◆ Your instructions
Write out exactly the lines from the one holding "Given: Open the grid view icon on chart" to the last line of the entries, both ends included and nothing else, without the pictures.

[Stored records]
================================

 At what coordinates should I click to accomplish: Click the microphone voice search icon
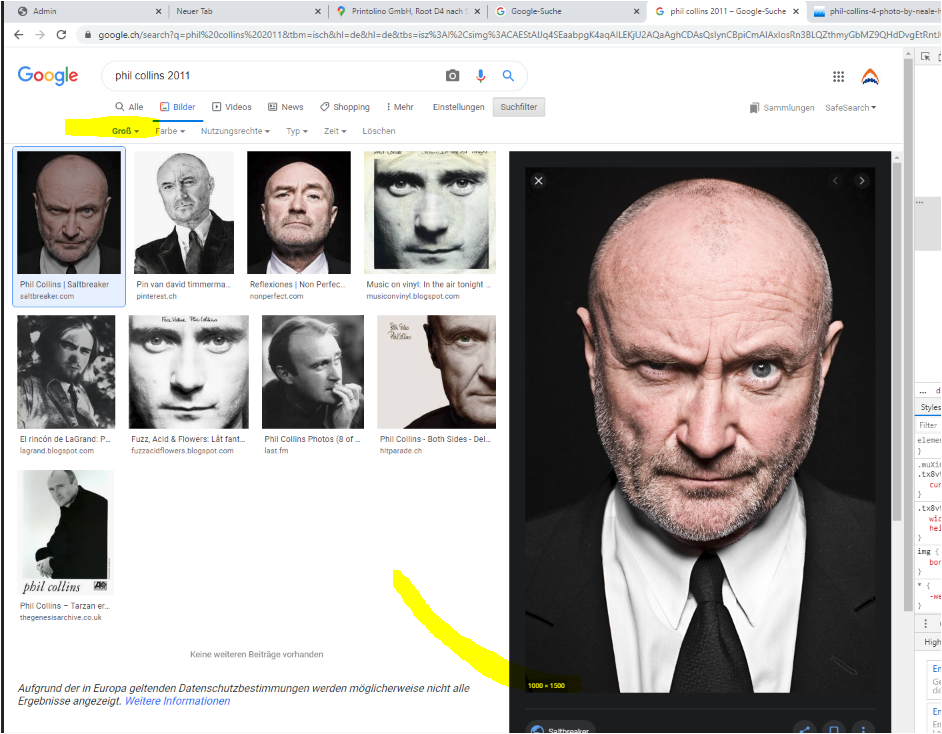click(481, 76)
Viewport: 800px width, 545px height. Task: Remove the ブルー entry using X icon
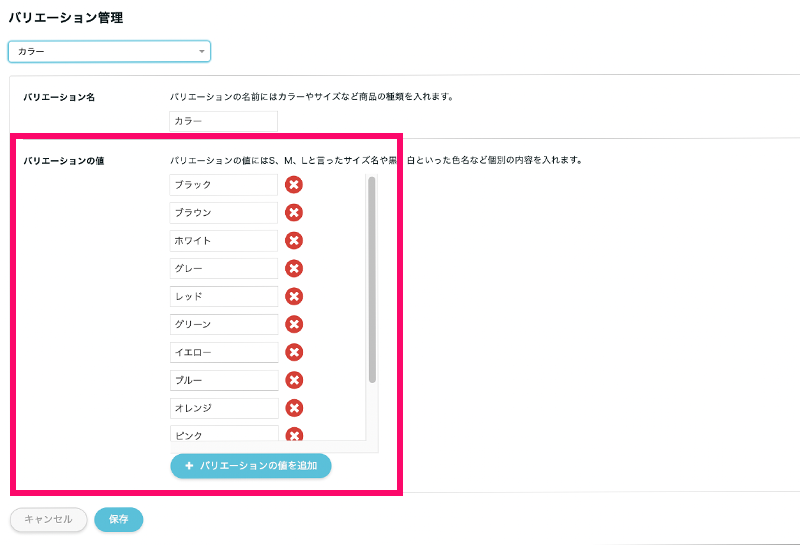(294, 381)
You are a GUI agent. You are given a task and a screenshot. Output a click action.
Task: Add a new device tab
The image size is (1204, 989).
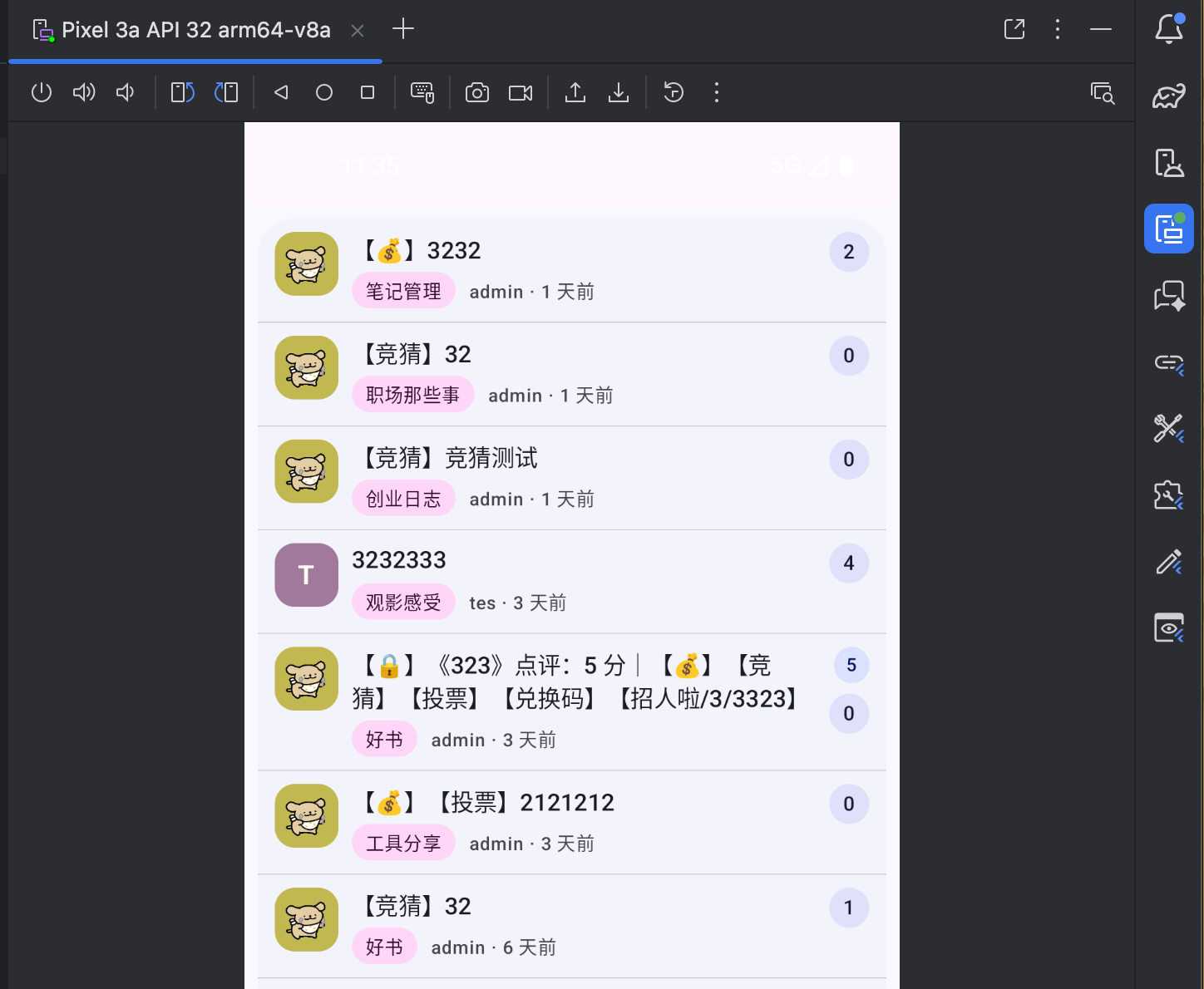coord(403,30)
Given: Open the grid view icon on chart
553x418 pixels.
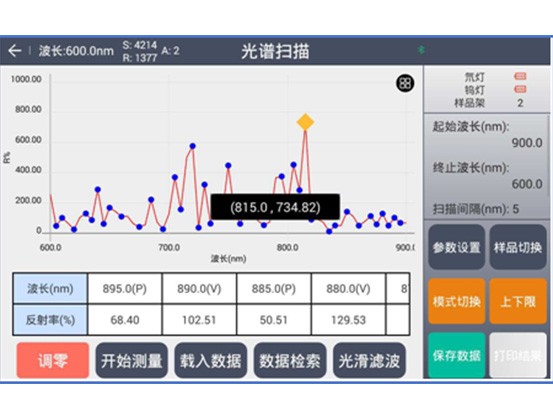Looking at the screenshot, I should pos(405,83).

================================

◆ Exercise solution
Given: Open the grid view icon on chart
553x418 pixels.
Looking at the screenshot, I should pos(405,83).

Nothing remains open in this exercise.